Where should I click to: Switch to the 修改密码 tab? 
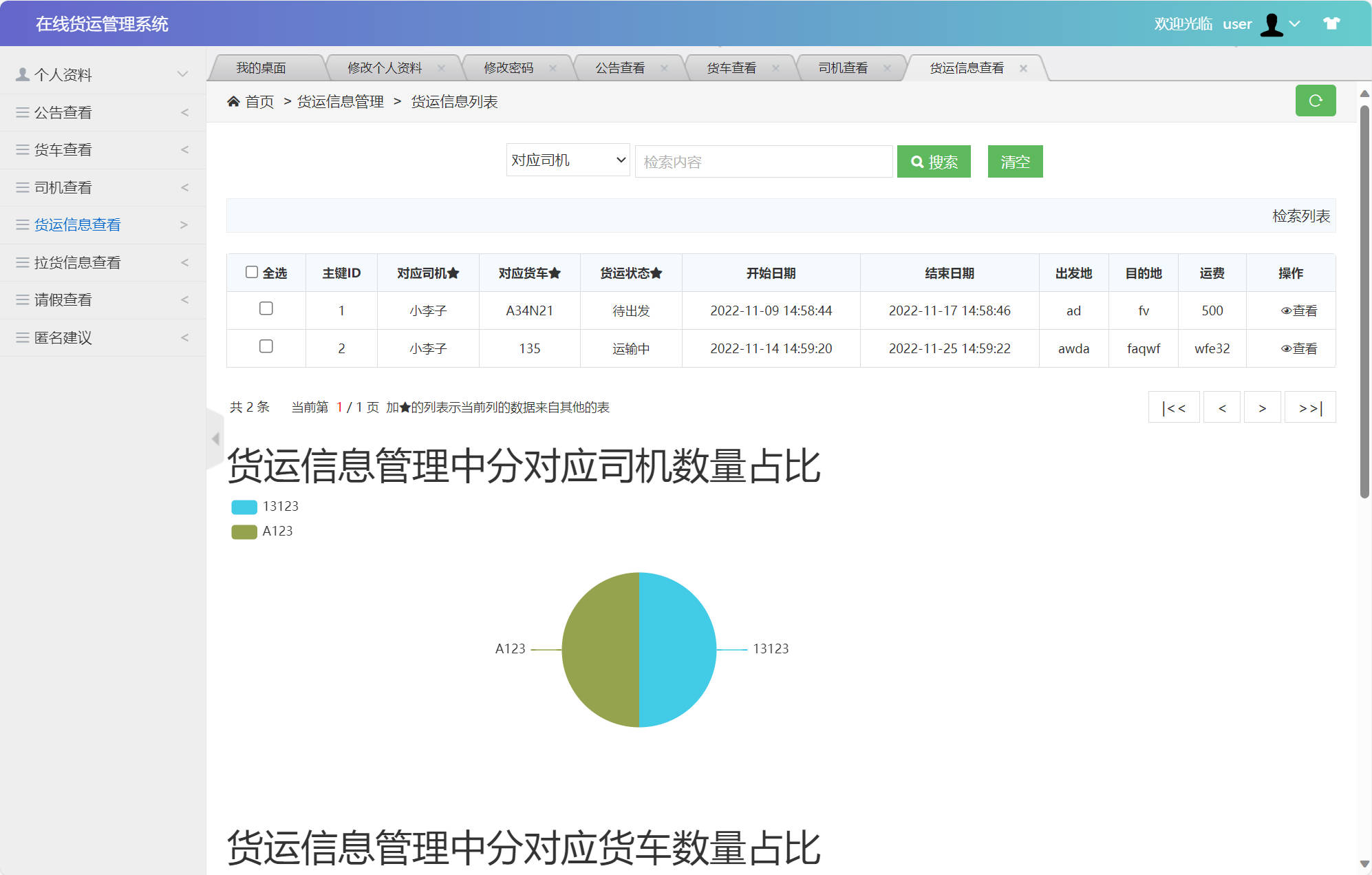point(507,67)
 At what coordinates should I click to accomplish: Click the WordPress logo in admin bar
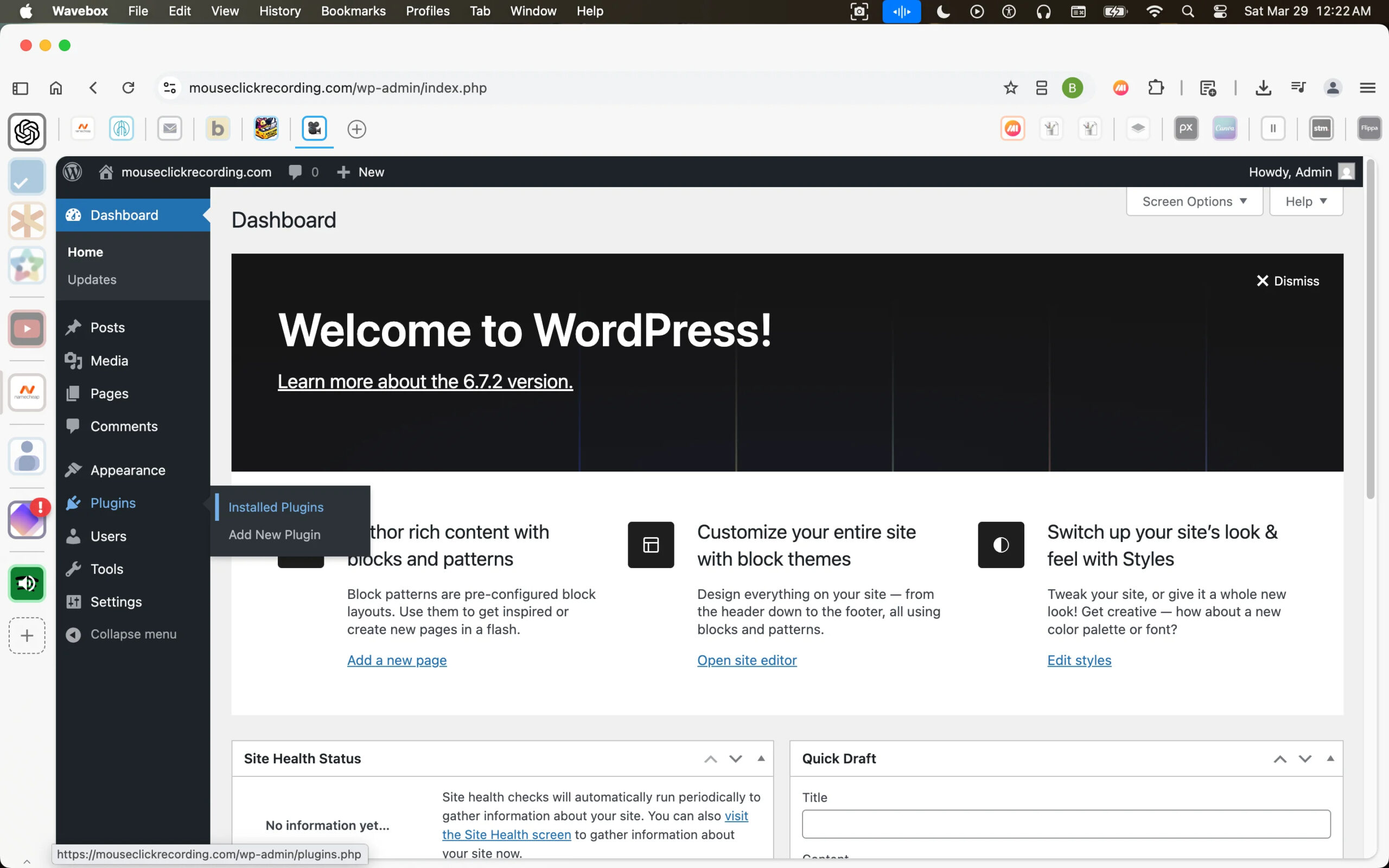72,171
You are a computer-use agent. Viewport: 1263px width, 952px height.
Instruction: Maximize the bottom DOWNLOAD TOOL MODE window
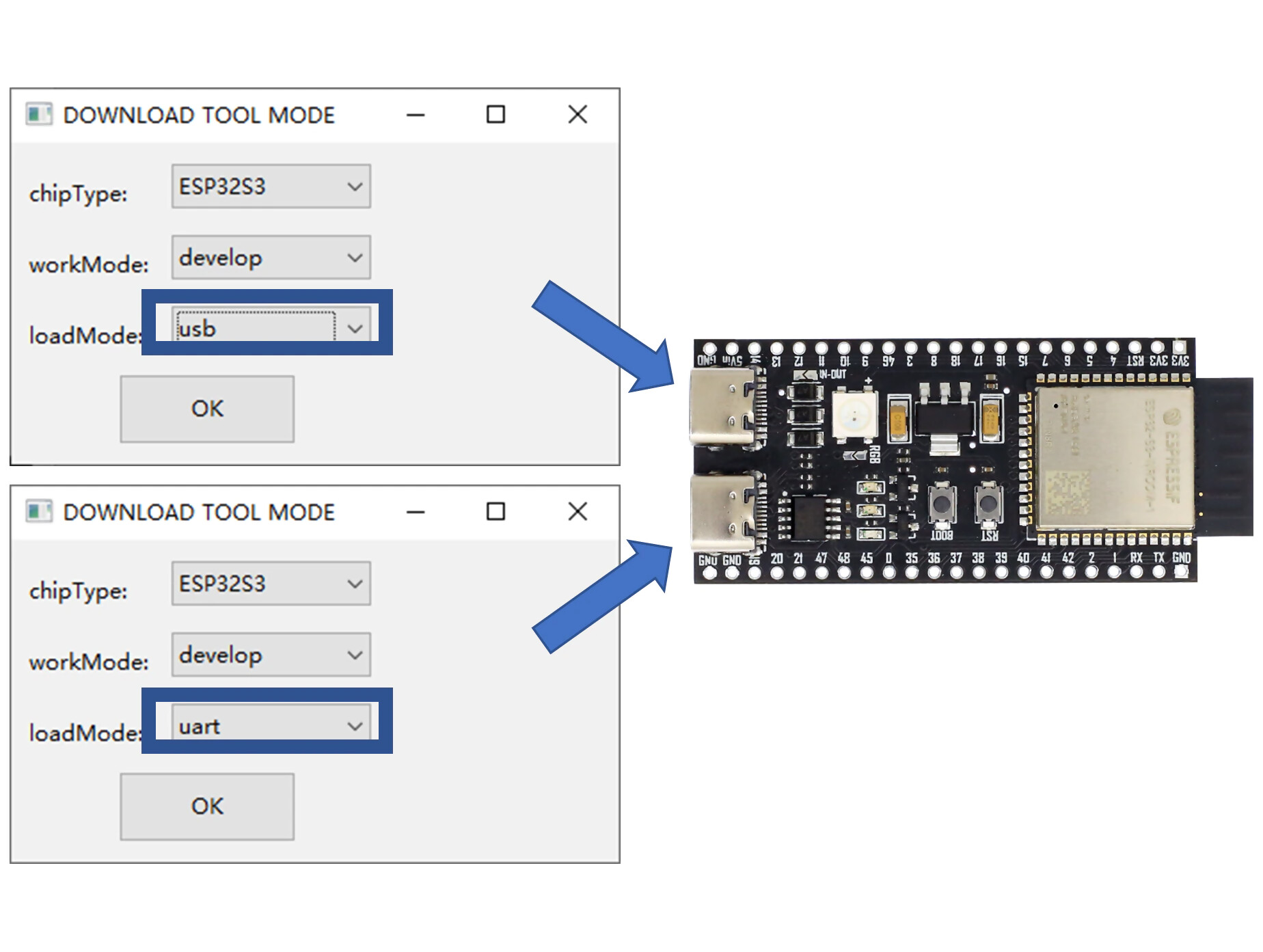(x=496, y=510)
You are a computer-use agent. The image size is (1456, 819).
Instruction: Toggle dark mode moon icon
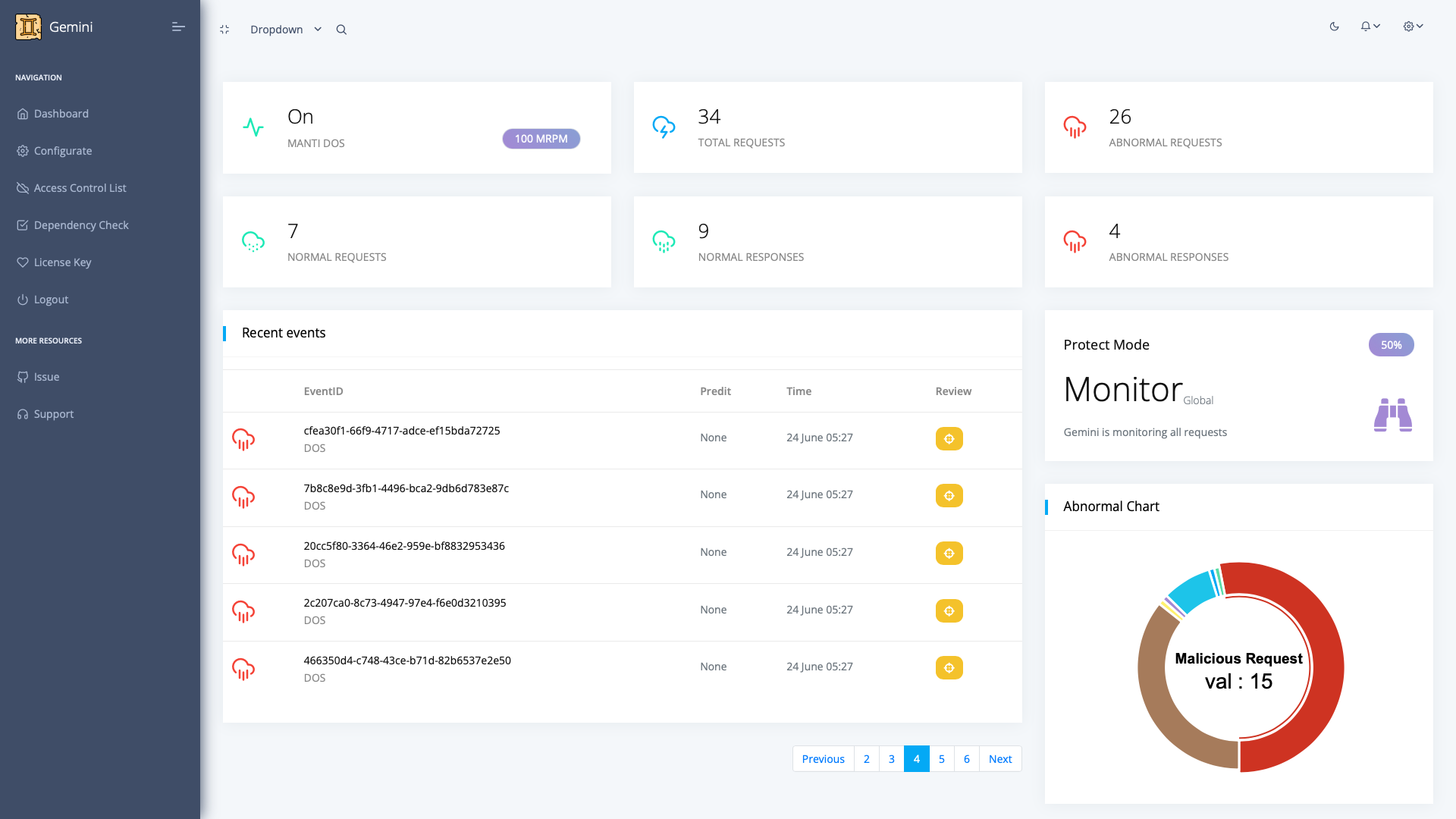pyautogui.click(x=1334, y=27)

* [Task brief]
Give the listing above again exactly, minus any images.

* [Response for this exercise]
Where should I click to: Switch to the 修改密码 tab? 
point(507,67)
 At what coordinates should I click to accomplish: Click the WordPress logo in admin bar
72,171
You are a computer-use agent. Viewport: 1263px width, 952px height.
Instruction: Maximize the bottom DOWNLOAD TOOL MODE window
(x=496, y=510)
You are a computer-use agent. The image size is (1456, 819).
Instruction: Toggle dark mode moon icon
pyautogui.click(x=1334, y=27)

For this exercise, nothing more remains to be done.